Defendant Saari's automobile was garaged, registered, and insured in the Province of Ontario, Canada. Ontario has a guest statute, and if the law of Ontario is to be applied to this case, plaintiff would have to establish gross negligence in order to recover. Minnesota does not have a guest statute, and the rulings of the court would be correct if Minnesota law is to apply.

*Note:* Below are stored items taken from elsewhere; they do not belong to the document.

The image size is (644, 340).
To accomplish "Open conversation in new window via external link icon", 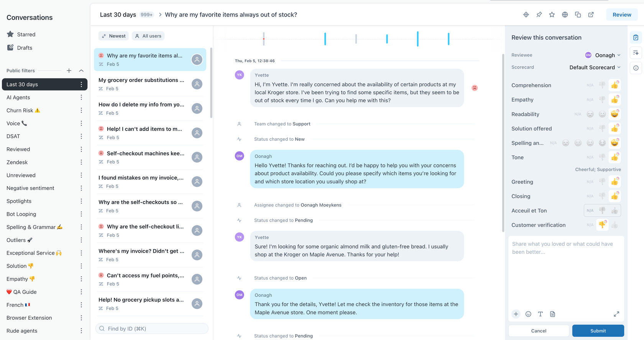I will click(x=591, y=14).
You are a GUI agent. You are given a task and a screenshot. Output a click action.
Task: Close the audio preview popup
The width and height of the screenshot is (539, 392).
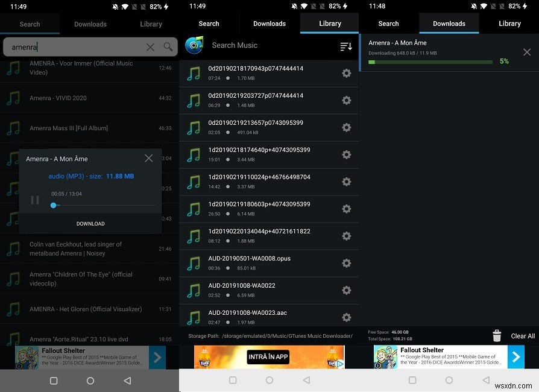click(x=148, y=158)
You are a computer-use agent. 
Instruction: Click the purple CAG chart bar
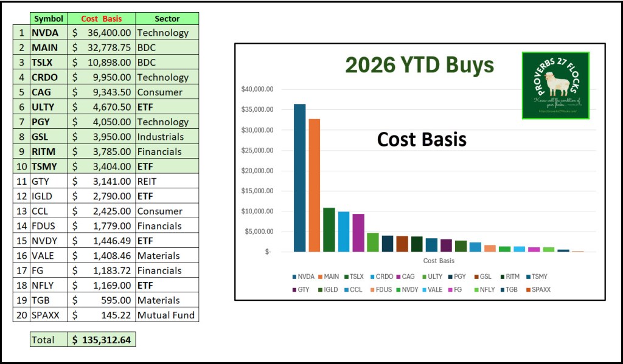click(x=358, y=232)
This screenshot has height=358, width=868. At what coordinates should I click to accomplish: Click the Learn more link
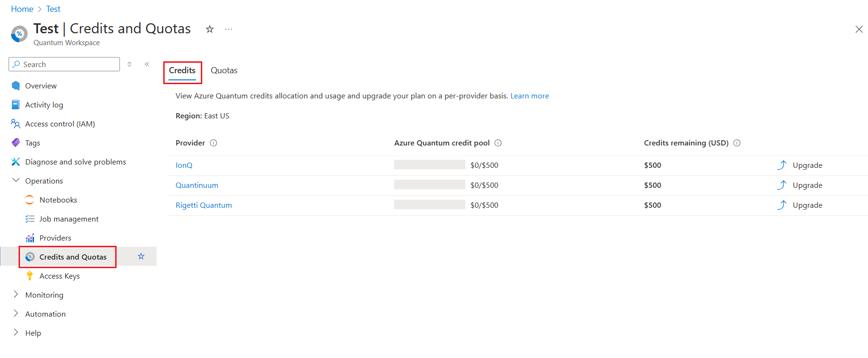[530, 96]
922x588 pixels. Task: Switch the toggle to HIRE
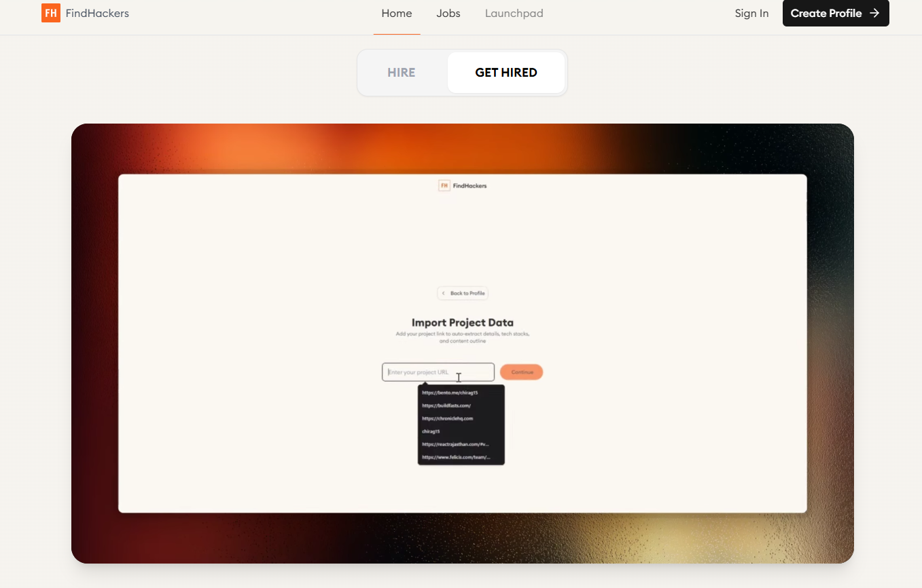pyautogui.click(x=402, y=73)
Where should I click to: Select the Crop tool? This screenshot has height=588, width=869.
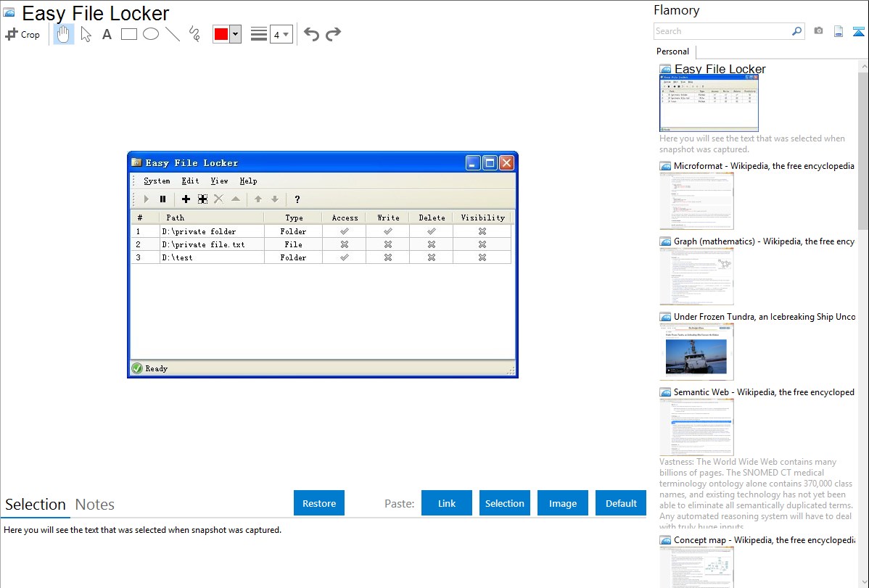[22, 34]
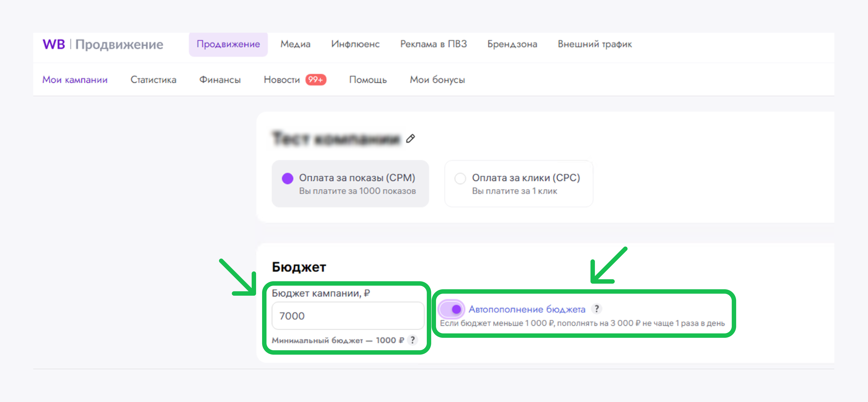Open the Статистика menu item
This screenshot has height=402, width=868.
click(153, 80)
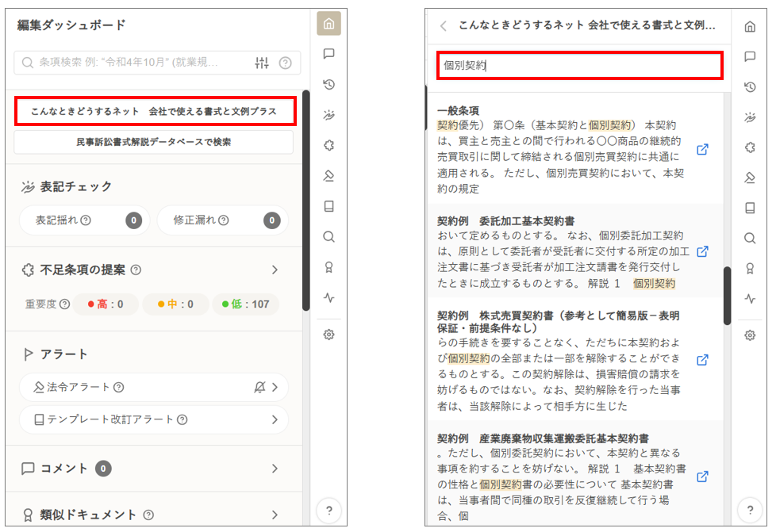Image resolution: width=776 pixels, height=532 pixels.
Task: Click こんなときどうするネット 会社で使える書式と文例プラス button
Action: pyautogui.click(x=154, y=112)
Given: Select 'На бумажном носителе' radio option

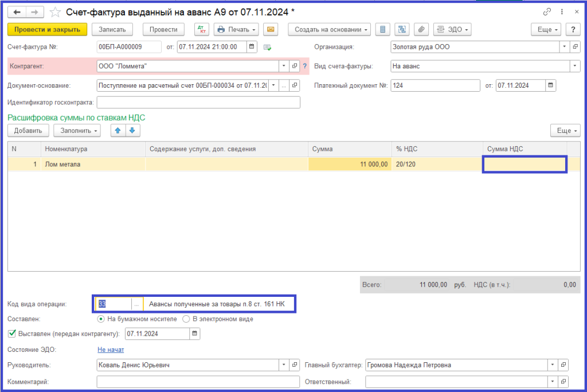Looking at the screenshot, I should pos(101,319).
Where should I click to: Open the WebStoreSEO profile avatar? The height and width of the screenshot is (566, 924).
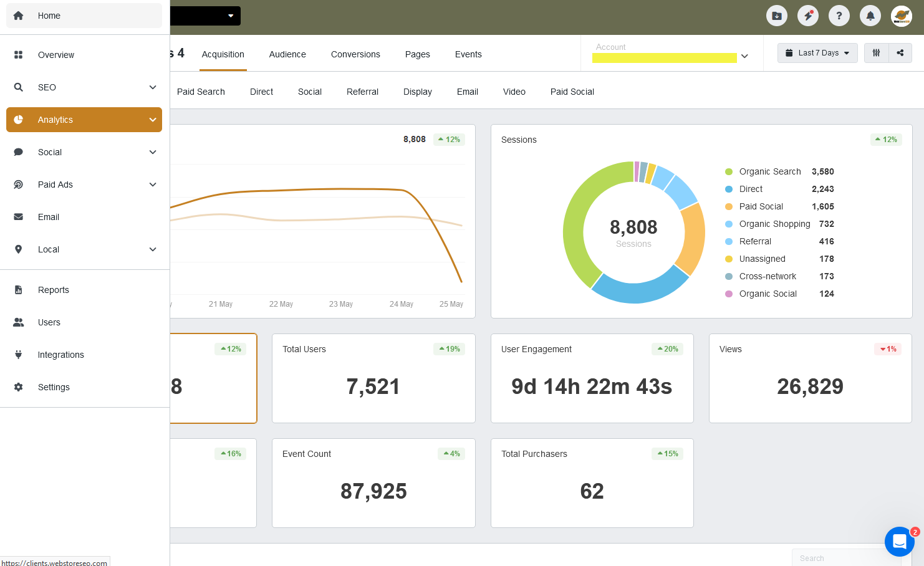tap(901, 16)
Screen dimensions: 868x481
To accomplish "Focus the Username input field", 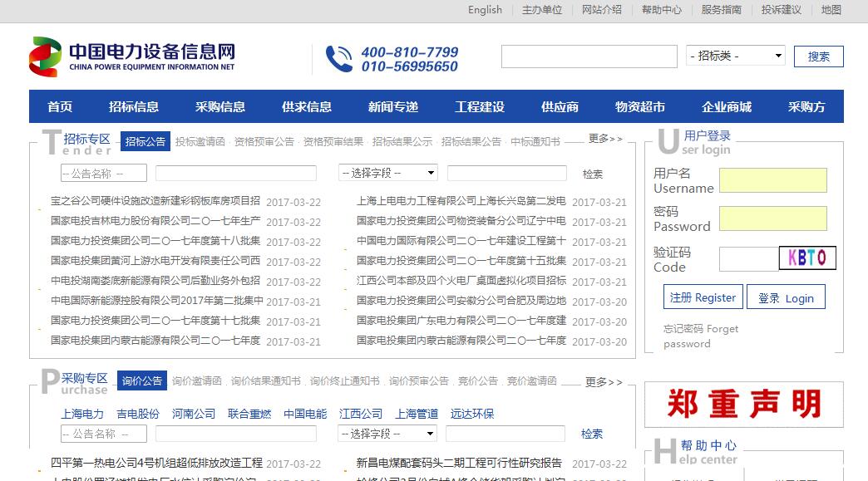I will click(x=772, y=180).
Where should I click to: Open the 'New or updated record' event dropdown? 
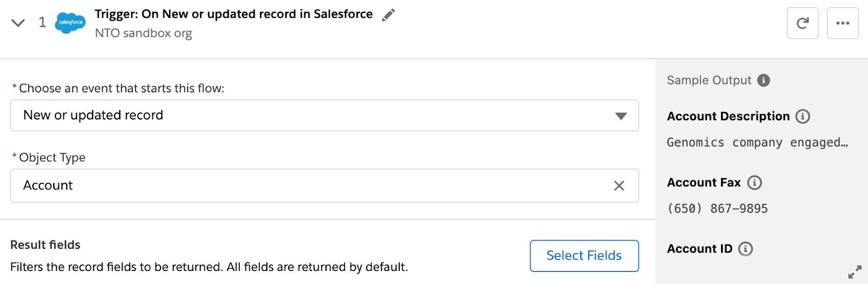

1. The field of 'conflict of laws' in tort matters has undergone dramatic change in the last decade. Prior to that time, most courts were willing to accept the doctrine of 'lex loci,' which proved to be easy to administer since the happening of an accident in any particular forum established that the law of the place of the accident would apply. Criticism of this entrenched doctrine mounted from all sides. The issue was met head on in Babcock v. Jackson, 12 N.Y.2d 473, 240 N.Y.S.2d 743, 191 N.E.2d 279, 95 A.L.R.2d 1 (1963). There the New York Court of Appeals, in an opinion by Mr. Justice (now Chief Justice) Fuld, held that where plaintiff was a New York resident and commenced a trip in the State of New York with the defendant, a New York resident, and was involved in an accident in Ontario, Canada, plaintiff was entitled to have her claim decided under the law of the State of New York. The legislature of New York had rejected the guest statute, which was the law of Ontario and the law of the place of the accident. The decision was premised on the doctrine that New York had the most significant contacts with the litigants and that consequently New York law should apply. The court further held that the law of Ontario, the place of the accident, should not apply, since Ontario had no significant contact with the litigants.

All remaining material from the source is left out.